The three independent triggers for cross-border inheritance tax are: (1) the deceased’s domicile or long-term residence — which country claims worldwide scope on the estate; (2) asset situs — which countries impose tax on assets located within their borders regardless of who owns them; and (3) heir residence — which countries (France, Germany, Netherlands, Belgium, Japan) tax their resident heirs on worldwide assets received. Any one of these fires independently of the others.
Does nationality matter for inheritance tax?
Almost never. With two exceptions, nationality is largely irrelevant: US citizenship creates a permanent worldwide US estate tax obligation regardless of where a US citizen lives, and Japanese nationality creates a 10-year post-emigration worldwide scope for Japanese nationals. For every other nationality, what matters is where the deceased was domiciled, where the assets are, and where the heirs live — not what passport anyone holds.
Can inheritance tax be triggered by where my children live?
Yes — this is the most commonly missed trigger. France, Germany, the Netherlands, Belgium, and Japan all tax their resident heirs on worldwide assets received, regardless of where the deceased was domiciled or where the assets are located. A French-resident child inheriting from an Australian parent faces French succession tax on the entire inheritance under art.750 ter §2, even if the estate has no French connection whatsoever.
Is there inheritance tax on foreign property I own?
Yes, in most countries. Every country taxes assets within its borders regardless of the owner’s nationality or domicile. UK property is always subject to UK IHT. French real estate is always subject to French succession tax.
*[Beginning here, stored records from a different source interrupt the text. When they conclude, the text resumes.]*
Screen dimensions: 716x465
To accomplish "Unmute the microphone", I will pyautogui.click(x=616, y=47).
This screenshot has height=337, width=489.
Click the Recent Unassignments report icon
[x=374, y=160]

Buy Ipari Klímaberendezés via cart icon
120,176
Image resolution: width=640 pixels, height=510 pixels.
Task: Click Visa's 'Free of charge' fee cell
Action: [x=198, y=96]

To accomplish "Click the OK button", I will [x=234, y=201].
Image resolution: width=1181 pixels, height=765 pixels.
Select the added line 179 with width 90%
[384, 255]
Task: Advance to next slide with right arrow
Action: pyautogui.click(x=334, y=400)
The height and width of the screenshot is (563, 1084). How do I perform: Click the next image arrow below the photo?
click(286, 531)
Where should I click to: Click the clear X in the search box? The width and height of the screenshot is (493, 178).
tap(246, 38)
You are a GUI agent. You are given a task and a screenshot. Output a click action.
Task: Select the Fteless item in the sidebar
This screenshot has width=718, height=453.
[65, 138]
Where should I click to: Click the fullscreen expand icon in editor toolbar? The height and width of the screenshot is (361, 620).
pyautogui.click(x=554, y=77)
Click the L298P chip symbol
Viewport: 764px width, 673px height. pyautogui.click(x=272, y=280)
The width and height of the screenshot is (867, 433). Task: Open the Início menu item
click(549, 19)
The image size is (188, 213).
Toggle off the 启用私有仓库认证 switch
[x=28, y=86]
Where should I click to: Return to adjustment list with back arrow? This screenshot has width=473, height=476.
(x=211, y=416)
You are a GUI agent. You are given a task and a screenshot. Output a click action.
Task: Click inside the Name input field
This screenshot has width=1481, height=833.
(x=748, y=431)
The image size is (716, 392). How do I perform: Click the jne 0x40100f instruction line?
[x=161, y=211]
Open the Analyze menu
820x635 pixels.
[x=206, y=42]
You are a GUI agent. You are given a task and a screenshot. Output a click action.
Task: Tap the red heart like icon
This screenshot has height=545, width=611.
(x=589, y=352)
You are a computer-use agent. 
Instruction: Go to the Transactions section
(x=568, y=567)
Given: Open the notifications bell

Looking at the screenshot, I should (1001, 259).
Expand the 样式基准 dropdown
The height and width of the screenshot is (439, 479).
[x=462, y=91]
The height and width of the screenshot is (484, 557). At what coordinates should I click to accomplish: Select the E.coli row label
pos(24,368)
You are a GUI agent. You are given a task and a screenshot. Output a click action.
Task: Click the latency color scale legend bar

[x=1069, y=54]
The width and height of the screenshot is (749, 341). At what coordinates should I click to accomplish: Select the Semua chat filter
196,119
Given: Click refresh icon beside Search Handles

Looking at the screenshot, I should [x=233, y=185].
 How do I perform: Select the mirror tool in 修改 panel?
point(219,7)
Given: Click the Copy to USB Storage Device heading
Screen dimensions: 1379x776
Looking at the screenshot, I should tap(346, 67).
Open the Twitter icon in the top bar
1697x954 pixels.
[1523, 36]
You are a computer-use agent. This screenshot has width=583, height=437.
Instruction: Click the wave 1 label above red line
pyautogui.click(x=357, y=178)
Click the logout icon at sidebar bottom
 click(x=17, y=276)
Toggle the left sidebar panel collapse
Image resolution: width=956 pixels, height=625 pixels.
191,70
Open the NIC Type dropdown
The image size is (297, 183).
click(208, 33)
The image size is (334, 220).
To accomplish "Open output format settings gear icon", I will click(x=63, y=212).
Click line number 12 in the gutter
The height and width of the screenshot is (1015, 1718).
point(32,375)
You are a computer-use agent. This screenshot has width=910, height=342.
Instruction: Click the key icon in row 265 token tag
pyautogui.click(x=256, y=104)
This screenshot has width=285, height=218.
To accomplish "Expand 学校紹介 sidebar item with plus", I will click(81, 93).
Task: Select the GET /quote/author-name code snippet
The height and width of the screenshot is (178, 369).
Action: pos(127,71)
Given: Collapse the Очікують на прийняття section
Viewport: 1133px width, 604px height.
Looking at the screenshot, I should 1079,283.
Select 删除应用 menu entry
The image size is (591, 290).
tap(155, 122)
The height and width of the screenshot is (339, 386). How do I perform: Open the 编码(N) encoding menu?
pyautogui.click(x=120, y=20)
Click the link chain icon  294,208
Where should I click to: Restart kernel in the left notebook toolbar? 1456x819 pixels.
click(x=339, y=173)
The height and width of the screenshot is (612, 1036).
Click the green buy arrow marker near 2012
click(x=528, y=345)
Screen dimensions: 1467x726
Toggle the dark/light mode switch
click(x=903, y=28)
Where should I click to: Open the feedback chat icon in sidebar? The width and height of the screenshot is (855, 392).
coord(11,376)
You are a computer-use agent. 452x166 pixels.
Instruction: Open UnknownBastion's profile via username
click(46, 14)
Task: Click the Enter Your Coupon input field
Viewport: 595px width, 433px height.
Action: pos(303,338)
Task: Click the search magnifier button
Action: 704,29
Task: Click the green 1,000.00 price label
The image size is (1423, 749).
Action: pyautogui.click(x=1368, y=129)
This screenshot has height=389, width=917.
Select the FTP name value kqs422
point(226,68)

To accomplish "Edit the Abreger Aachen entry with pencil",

Spanish property is always subject to Spanish ISD. US real estate is subject to US estate tax for non-resident deceased above ~$60,000. The asset’s location is an independent trigger that applies even where the deceased had no other connection to that country.
What is the UK long-term resident test introduced in April 2025?
From 6 April 2025, the UK replaced its domicile-based IHT system with a Long-Term Resident test. Anyone who has been UK tax resident for 10 of the preceding 20 tax years is a UK LTR and faces UK IHT on their worldwide estate. A departure tail of 3–10 years (depending on total years of UK residence) continues the exposure after leaving the UK. This replaced the previous deemed-domicile rules and affects both UK nationals who have emigrated and foreign nationals who have spent significant time in the UK.
These FAQs are for general educational purposes only and do not constitute legal, tax or financial advice. Always consult a qualified cross-border estate specialist.